• **EXERCISE INSTRUCTIONS**: Which lines in the data below contain the word "dimensions"? Pull each of them out.

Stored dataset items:
# # # # #
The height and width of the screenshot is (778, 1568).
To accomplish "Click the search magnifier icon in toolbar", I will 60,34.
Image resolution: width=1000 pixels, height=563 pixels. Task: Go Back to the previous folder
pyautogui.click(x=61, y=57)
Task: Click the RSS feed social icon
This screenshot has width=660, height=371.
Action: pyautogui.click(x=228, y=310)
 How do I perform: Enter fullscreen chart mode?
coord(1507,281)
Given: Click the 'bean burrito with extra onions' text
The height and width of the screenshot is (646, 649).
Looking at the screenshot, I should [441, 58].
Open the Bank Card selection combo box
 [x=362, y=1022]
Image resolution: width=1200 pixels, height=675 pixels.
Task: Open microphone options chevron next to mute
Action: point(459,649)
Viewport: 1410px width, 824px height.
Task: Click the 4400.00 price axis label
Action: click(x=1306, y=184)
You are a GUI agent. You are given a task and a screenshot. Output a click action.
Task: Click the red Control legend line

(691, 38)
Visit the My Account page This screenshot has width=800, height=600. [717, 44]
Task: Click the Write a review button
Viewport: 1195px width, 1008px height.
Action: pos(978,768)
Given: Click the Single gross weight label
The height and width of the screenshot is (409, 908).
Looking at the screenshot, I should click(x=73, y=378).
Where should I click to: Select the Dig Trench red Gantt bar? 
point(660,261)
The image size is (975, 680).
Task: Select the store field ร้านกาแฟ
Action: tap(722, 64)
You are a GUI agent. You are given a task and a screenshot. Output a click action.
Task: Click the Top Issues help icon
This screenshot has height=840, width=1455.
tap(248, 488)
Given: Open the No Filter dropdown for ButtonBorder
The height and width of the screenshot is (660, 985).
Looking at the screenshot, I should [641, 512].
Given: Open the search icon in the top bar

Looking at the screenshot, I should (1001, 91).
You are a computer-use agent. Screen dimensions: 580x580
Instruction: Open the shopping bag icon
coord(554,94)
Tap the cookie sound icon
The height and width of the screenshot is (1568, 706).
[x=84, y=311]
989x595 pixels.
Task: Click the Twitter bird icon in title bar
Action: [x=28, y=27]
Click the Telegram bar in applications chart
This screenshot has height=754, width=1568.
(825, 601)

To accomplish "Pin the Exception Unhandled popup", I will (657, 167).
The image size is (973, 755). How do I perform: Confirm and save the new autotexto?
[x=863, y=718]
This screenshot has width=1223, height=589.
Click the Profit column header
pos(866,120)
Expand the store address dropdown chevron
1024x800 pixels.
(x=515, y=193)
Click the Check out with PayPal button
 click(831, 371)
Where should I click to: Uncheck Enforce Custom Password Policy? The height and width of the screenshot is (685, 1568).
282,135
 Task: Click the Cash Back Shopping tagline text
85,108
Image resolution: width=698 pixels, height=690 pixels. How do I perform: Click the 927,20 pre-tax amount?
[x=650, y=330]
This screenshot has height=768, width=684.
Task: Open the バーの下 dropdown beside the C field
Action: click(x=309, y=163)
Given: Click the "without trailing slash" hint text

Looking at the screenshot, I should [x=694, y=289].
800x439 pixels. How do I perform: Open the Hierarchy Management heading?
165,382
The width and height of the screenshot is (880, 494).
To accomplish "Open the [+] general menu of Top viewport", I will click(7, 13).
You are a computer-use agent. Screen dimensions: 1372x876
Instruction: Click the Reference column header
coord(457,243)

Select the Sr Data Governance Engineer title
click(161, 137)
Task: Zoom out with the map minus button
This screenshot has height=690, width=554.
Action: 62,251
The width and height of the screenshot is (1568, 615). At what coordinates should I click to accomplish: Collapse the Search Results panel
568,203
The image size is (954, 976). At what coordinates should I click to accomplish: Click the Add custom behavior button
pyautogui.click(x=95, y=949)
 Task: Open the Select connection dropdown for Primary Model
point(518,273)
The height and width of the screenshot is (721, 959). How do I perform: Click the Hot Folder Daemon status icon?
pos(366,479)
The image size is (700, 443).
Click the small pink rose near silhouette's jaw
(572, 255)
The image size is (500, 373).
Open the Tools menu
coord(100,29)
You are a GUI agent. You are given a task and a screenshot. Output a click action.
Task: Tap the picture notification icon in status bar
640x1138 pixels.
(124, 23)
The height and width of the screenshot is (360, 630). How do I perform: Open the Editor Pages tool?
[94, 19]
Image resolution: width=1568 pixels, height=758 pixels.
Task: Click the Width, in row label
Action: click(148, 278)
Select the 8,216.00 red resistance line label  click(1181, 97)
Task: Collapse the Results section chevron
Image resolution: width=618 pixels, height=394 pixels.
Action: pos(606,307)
# # # # #
• **EXERCISE OUTPUT**:
You are a computer-use agent. Screen dimensions: 580x580
You are a computer-use agent. Screen dimensions: 1372x876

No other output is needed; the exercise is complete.